The grotesque extremes to which Muammar Qaddafi has gone to threaten the people of Libya -- and to act on those threats -- have left the self-proclaimed "king of kings" with few defenders in northern Africa, the Middle East or the international community.
Even among frequent critics of US interventions abroad, there is disgust with Qaddafi, and with the palpable disdain he has expressed for the legitimate aspirations of his own people.
So it is that the advocacy for military intervention has spread far beyond the usual circle of neoconservative hawks.
The circumstance is made easier by the fact that the bombing of Libya by US and allied planes is being carried out under the auspices of the United Nations. And with his words and his initial reluctance with regard to taking military action, President Obama has seemed to avoid many of the excesses of his predecessors.
Yet, now the headline on CNN reads "Libya War."
And anyone who takes the Constitution seriously should have a problem with the fact that, once again, the United States is involved in a war that has neither been debated nor declared by the Congress of the United States.

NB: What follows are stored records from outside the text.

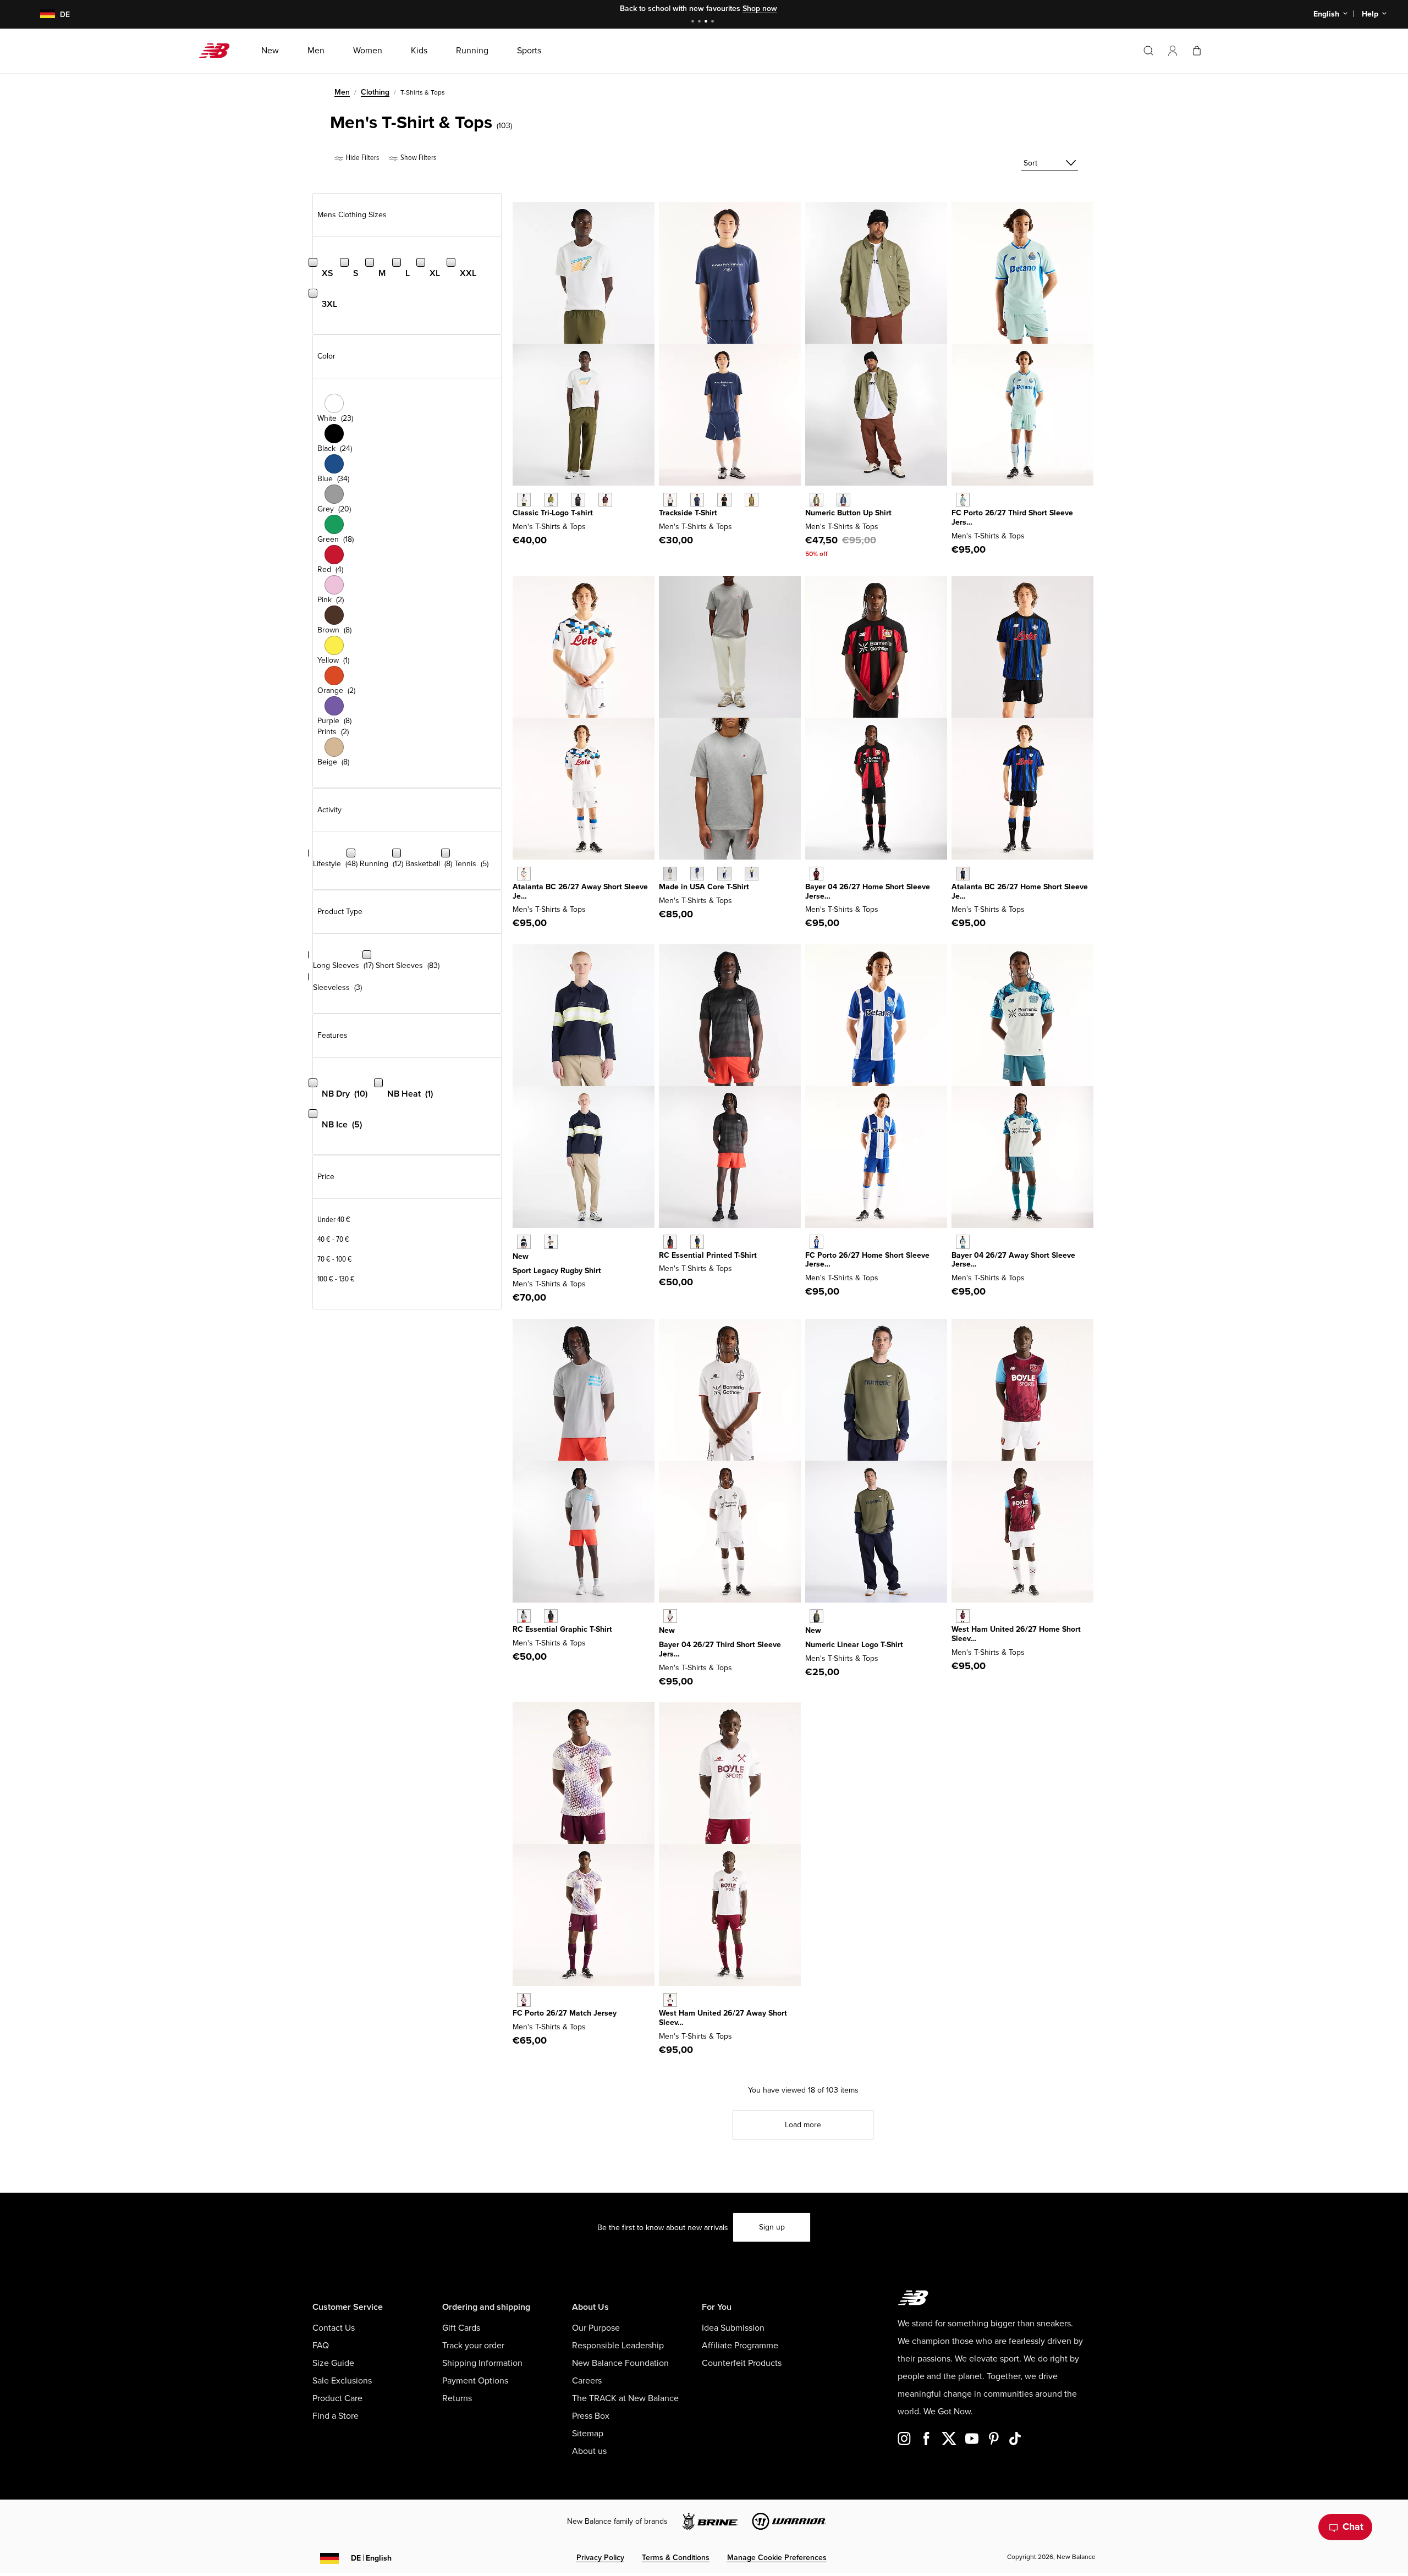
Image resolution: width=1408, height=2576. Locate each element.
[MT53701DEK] (816, 500)
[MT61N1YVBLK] (578, 500)
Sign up (772, 2227)
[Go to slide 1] (694, 22)
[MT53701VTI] (843, 500)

The penchant of presidents of embark upon military adventures without consulting Congress is now so pronounced that it is barely noted anymore that the Constitution says "Congress shall have power to"declare War."
Unless the United States is immediately threatened, presidents aren't supposed to declare wars or launch them on their own.
Of all the checks and balances outlined in the Constitution, none is more significant than the power to declare war.
Yet, since World War II, presidents have launched attacks, interventions and wars without declarations. And now that has happened again.
There are plenty of explanations for why this happens. Treaties that require to bind the United States to the United Nations. The War Powers Act. The general sense that members of Congress would prefer to let presidents call the shots.
But the Constitution does not establish any exit strategies for members of the Congress. They are supposed to provide advice and consent -- or to deny it.
Unfortunately, that just does not happen anymore.
When the United States ratified the United Nations treaty after World War II, Henrik Shipstead and William Langer were the only senators to cast "no" votes on the UN Charter. Other senators, California's Hiram Johnson and Wisconsin's Robert M. La Follette Jr., expressed reservations.
What was their fear? The senators worried that, under the agreement with the United Nations, presidents would involve US troops in wars launched by the United Nations -- without ever consulting Congress.
That fear proved to be well founded, as history would soon confirm, when President Truman sent US troops to Korea as part of a UN mission -- but without a Congressional declaration.